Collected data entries

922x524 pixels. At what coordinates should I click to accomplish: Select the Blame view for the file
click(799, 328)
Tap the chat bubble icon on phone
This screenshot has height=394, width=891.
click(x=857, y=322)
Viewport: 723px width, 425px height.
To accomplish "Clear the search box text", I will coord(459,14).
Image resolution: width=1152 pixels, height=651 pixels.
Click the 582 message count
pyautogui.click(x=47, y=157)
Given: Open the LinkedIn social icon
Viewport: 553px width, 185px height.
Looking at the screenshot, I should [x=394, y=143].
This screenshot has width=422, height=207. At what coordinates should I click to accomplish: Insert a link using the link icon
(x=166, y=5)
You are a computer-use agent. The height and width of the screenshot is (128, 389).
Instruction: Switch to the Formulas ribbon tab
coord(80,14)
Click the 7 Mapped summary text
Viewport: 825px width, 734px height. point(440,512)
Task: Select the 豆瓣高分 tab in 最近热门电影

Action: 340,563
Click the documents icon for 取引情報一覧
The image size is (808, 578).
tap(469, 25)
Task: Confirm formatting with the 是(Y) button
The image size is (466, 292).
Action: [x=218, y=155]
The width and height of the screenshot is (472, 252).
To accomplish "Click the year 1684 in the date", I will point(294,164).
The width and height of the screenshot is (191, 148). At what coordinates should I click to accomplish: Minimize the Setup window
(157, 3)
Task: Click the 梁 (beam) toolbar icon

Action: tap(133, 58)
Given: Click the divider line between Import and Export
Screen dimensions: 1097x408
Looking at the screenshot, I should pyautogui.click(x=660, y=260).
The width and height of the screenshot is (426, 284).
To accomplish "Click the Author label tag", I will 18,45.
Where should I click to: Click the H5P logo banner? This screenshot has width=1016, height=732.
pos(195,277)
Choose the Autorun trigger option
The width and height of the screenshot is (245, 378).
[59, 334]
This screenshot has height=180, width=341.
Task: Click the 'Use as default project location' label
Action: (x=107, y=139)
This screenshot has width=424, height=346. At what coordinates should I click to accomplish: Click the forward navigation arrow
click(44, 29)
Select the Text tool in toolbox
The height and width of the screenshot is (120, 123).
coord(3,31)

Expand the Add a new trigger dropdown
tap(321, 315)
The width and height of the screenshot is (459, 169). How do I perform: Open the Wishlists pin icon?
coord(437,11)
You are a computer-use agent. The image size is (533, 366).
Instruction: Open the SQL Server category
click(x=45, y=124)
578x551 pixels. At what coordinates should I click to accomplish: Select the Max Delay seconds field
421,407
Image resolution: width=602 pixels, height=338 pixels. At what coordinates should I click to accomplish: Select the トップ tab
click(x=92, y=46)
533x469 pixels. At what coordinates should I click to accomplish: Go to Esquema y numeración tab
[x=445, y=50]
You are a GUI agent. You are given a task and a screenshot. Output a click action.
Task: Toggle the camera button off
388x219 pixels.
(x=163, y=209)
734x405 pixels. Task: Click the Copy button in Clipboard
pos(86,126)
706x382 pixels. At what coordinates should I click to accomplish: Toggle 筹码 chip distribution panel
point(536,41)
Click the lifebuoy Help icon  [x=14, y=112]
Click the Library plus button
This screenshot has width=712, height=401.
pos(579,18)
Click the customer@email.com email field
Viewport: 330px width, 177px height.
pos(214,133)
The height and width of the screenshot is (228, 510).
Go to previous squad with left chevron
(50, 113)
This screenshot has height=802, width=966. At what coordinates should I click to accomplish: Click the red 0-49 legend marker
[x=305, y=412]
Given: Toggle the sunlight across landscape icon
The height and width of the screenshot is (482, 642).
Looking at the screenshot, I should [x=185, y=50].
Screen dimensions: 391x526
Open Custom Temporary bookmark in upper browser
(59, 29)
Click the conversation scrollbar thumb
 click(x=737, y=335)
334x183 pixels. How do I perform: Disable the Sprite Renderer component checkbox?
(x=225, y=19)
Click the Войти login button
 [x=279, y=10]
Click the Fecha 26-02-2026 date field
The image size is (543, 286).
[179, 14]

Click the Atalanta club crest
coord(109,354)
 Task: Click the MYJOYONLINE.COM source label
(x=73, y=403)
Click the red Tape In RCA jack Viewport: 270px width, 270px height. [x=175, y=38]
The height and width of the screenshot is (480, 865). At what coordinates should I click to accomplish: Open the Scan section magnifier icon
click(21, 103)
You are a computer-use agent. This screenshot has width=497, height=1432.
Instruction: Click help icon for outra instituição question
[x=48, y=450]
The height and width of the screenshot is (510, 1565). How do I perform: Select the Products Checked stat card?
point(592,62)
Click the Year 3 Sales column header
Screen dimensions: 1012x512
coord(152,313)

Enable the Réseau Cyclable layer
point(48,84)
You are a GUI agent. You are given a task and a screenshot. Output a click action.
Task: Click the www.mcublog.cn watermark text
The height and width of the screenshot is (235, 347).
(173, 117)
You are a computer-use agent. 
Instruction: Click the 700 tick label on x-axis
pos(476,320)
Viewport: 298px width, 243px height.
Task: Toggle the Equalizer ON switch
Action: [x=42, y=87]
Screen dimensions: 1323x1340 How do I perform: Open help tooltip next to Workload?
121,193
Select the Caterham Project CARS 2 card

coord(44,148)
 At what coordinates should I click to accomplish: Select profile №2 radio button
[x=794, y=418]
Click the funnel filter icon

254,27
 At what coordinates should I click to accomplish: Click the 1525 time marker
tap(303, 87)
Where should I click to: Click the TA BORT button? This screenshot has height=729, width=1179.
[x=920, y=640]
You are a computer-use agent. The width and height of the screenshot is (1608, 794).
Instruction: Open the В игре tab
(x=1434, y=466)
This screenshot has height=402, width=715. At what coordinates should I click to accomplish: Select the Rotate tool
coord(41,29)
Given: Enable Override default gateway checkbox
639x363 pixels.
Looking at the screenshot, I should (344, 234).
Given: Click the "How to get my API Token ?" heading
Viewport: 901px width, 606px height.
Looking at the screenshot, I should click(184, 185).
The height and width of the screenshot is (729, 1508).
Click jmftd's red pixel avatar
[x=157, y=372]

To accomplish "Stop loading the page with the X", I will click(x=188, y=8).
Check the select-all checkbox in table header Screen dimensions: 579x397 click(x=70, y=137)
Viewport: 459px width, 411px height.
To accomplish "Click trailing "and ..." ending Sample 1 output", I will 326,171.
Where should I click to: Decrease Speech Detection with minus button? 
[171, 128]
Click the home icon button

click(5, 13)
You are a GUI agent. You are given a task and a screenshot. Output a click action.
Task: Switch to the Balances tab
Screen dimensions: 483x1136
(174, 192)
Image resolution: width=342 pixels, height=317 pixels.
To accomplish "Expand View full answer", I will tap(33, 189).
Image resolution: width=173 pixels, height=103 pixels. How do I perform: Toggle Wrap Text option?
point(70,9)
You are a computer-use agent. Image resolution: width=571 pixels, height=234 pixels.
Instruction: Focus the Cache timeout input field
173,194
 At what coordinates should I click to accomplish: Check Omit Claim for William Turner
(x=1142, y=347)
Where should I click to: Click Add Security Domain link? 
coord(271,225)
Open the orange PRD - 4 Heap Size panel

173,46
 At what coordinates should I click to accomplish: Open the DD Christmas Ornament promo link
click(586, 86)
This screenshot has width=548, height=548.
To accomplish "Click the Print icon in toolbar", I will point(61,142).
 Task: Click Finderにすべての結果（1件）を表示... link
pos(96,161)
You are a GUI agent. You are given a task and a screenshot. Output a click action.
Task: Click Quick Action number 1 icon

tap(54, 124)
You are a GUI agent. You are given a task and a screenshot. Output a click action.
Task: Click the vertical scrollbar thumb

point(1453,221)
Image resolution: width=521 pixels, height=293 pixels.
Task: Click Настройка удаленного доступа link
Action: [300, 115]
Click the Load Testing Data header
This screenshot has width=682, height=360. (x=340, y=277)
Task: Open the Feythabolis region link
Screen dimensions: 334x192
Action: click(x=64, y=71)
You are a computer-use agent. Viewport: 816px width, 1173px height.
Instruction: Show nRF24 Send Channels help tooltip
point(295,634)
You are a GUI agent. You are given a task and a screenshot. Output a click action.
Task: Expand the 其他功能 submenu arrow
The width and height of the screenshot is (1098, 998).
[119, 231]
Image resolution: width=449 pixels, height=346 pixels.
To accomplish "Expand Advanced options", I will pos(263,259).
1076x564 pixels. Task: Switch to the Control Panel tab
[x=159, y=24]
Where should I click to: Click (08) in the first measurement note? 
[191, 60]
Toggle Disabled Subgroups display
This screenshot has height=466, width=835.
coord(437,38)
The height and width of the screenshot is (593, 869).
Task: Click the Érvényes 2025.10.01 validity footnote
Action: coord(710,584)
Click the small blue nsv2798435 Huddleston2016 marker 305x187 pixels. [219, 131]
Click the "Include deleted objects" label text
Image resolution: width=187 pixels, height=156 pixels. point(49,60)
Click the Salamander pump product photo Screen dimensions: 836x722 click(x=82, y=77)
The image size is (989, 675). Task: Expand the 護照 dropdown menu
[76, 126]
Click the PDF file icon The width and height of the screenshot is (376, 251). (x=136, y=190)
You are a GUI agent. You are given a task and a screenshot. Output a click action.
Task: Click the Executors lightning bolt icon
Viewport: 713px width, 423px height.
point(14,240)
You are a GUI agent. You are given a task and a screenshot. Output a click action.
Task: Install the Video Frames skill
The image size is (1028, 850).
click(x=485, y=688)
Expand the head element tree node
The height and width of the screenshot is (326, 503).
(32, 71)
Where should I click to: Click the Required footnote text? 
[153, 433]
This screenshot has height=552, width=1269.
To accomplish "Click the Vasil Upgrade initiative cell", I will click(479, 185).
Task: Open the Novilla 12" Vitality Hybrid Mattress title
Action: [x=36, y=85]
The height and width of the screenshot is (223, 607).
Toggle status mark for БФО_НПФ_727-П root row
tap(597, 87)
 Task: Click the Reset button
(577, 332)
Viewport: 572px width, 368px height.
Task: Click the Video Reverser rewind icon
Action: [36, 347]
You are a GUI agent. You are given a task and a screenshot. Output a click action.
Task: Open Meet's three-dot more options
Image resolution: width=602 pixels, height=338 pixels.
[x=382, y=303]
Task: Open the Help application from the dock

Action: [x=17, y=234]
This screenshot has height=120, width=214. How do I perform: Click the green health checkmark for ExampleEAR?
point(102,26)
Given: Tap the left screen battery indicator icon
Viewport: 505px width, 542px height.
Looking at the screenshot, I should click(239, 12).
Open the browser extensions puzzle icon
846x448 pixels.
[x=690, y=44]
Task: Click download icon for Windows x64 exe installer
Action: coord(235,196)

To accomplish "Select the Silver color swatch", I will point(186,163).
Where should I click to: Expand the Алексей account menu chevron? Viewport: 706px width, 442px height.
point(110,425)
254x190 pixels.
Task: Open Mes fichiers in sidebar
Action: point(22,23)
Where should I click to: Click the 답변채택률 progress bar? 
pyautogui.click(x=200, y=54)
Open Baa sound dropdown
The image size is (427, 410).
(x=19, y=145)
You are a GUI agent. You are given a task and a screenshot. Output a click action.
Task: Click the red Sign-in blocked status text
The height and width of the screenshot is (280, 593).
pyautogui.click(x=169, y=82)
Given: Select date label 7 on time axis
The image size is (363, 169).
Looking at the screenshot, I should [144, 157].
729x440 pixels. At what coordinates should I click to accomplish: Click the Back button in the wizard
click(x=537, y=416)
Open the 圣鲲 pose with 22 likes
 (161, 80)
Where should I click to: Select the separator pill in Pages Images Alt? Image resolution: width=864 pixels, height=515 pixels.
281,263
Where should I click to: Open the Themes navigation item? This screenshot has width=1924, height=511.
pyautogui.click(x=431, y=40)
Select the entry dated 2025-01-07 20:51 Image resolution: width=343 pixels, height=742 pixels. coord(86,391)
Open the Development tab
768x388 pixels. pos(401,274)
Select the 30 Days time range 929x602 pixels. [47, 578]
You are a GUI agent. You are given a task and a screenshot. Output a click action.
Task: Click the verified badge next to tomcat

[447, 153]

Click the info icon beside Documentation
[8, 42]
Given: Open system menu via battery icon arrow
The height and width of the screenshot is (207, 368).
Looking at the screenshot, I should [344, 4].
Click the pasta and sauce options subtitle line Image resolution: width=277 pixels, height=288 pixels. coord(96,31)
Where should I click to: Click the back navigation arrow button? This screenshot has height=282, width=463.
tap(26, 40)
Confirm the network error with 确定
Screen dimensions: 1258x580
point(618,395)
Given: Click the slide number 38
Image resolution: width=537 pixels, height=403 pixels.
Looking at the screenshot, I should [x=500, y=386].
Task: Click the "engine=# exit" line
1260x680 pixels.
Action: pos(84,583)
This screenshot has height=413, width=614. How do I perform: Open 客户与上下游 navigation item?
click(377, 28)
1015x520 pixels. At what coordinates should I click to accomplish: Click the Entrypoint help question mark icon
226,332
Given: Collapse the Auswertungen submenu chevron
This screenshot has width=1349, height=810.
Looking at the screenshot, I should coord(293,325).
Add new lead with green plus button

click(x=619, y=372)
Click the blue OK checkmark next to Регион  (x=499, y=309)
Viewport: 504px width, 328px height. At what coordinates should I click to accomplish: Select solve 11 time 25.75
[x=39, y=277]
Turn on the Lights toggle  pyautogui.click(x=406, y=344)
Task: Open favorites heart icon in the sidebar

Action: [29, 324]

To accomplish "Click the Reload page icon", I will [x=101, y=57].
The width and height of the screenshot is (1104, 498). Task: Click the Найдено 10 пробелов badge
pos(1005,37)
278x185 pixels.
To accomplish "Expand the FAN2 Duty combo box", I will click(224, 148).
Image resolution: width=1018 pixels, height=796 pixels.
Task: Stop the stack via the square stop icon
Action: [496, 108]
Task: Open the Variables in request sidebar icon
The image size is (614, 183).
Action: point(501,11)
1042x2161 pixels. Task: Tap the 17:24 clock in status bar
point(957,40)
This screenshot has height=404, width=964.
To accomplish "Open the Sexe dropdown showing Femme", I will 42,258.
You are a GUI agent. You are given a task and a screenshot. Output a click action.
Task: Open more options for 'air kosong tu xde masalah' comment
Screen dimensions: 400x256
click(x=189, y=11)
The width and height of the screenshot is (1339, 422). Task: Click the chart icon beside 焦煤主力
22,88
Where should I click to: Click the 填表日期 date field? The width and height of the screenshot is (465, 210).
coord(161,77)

_What is required_. There is a run of lines above from the one with "Instruction: Switch to" to the one with "Choose the Autorun trigger option"; print exactly that run, both ends included, and nothing else.

_Exercise result_.
Instruction: Switch to the Formulas ribbon tab
coord(80,14)
Click the 7 Mapped summary text
Viewport: 825px width, 734px height. point(440,512)
Task: Select the 豆瓣高分 tab in 最近热门电影

Action: 340,563
Click the documents icon for 取引情報一覧
The image size is (808, 578).
tap(469, 25)
Task: Confirm formatting with the 是(Y) button
The image size is (466, 292).
Action: [x=218, y=155]
The width and height of the screenshot is (472, 252).
To accomplish "Click the year 1684 in the date", I will point(294,164).
The width and height of the screenshot is (191, 148). At what coordinates should I click to accomplish: Minimize the Setup window
(157, 3)
Task: Click the 梁 (beam) toolbar icon

Action: tap(133, 58)
Given: Click the divider line between Import and Export
Screen dimensions: 1097x408
Looking at the screenshot, I should pyautogui.click(x=660, y=260).
The width and height of the screenshot is (426, 284).
To accomplish "Click the Author label tag", I will 18,45.
Where should I click to: Click the H5P logo banner? This screenshot has width=1016, height=732.
pos(195,277)
Choose the Autorun trigger option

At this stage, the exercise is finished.